Records for the task Start Marker
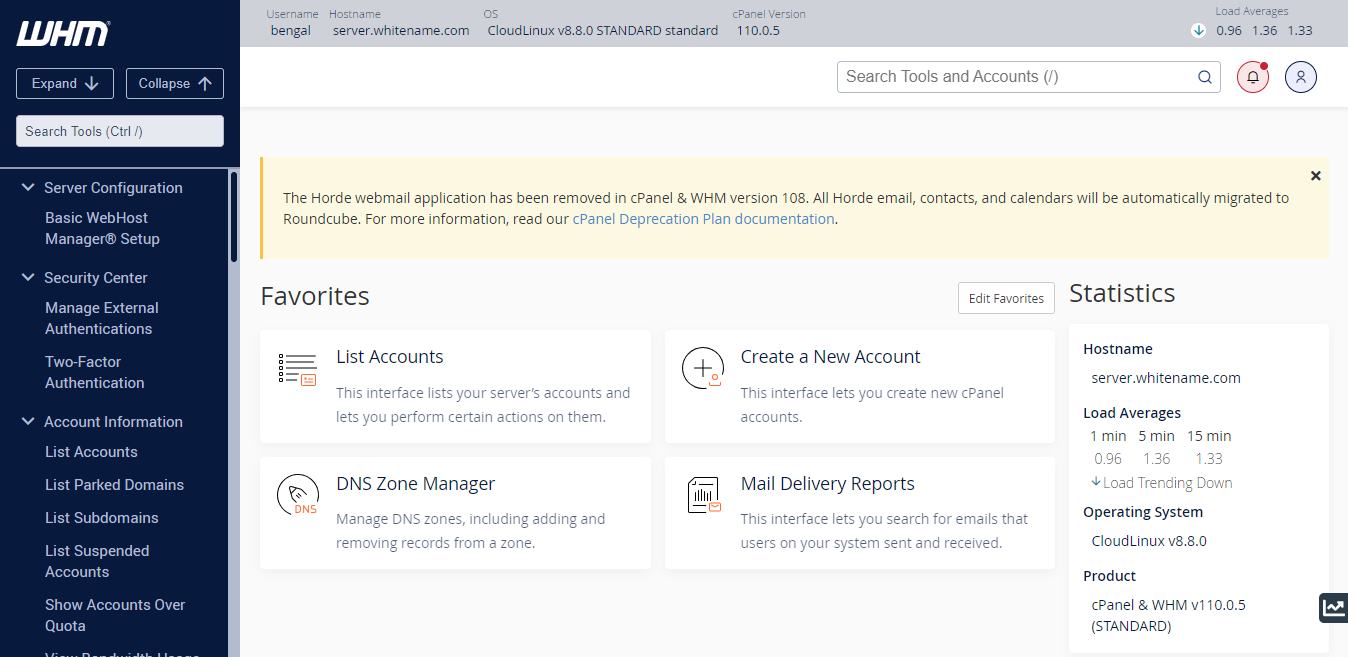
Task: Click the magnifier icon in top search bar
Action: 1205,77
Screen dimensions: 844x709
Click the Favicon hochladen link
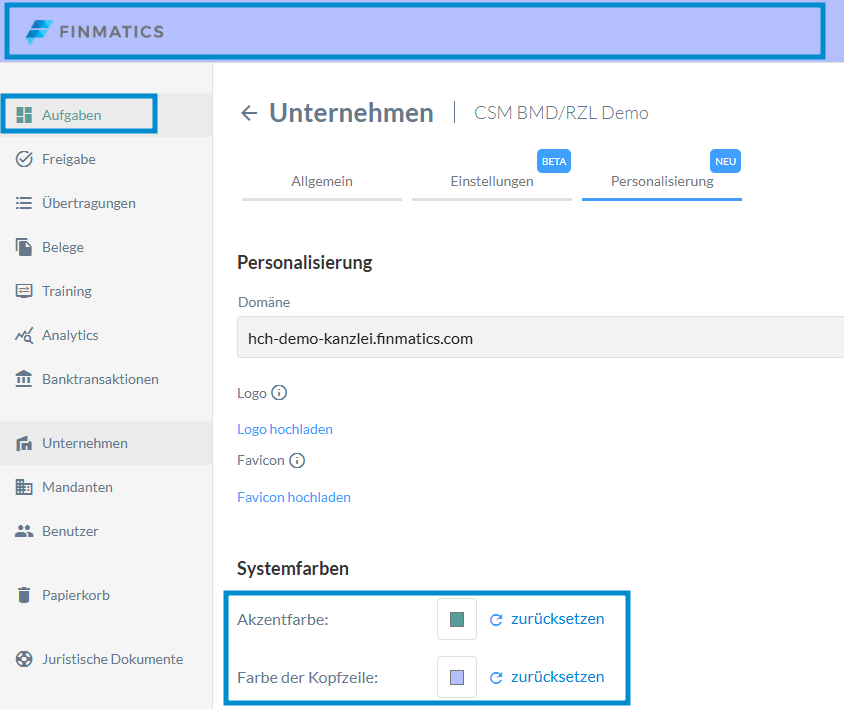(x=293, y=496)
Records for the task End Marker
Records for the task Start Marker
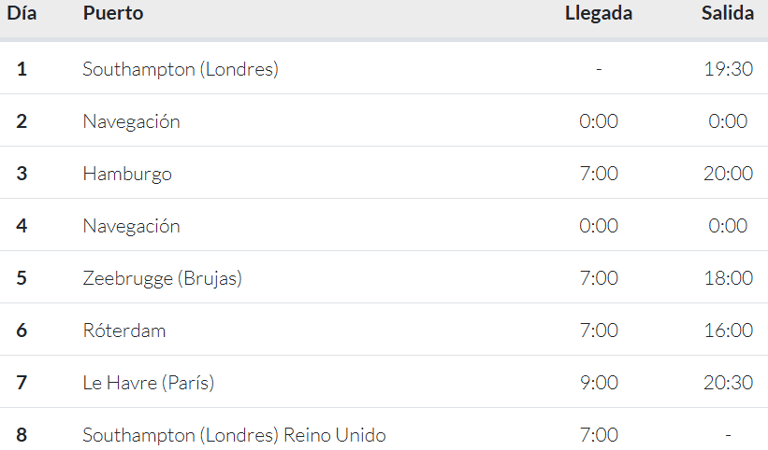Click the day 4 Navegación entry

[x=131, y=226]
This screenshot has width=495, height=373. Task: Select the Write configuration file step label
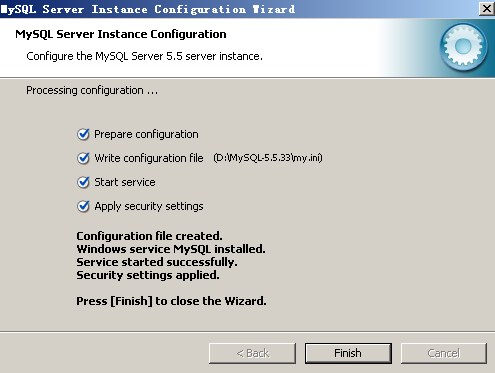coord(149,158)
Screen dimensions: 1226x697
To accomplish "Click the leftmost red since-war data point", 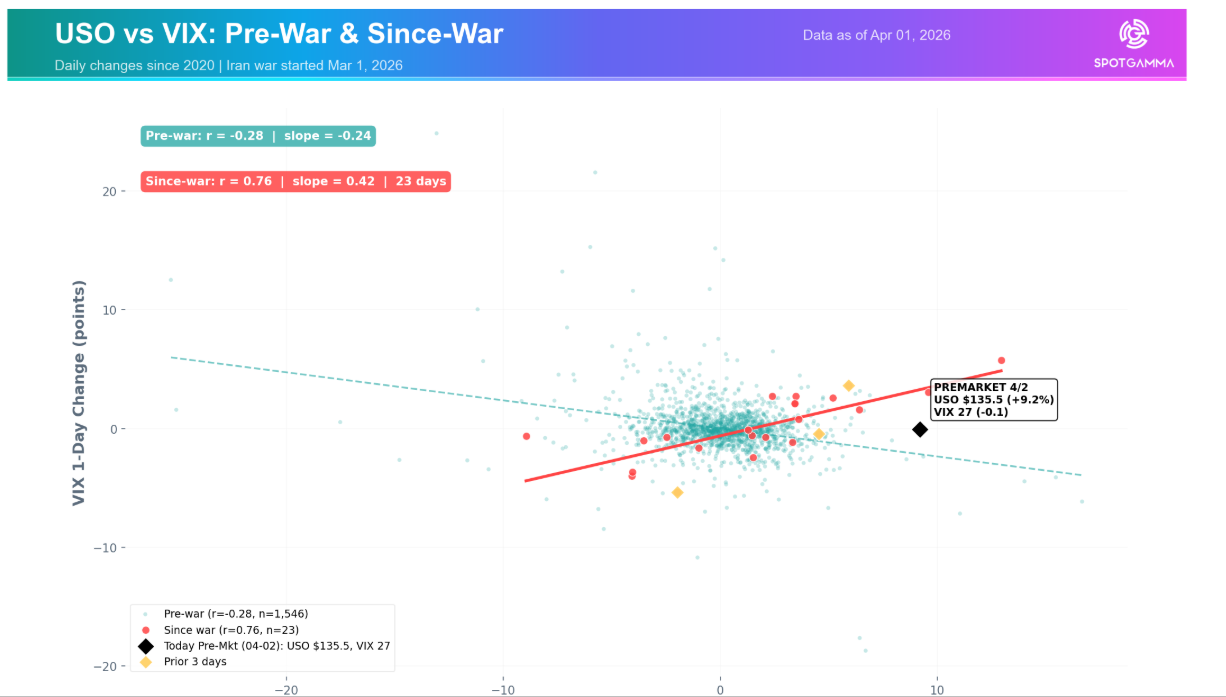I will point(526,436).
Records for the task End Marker
**Task directions**:
If the word "dimensions" is on a line above, return that line.

**Result of this task**:
Screen dimensions: 844x709
Screen dimensions: 1226x697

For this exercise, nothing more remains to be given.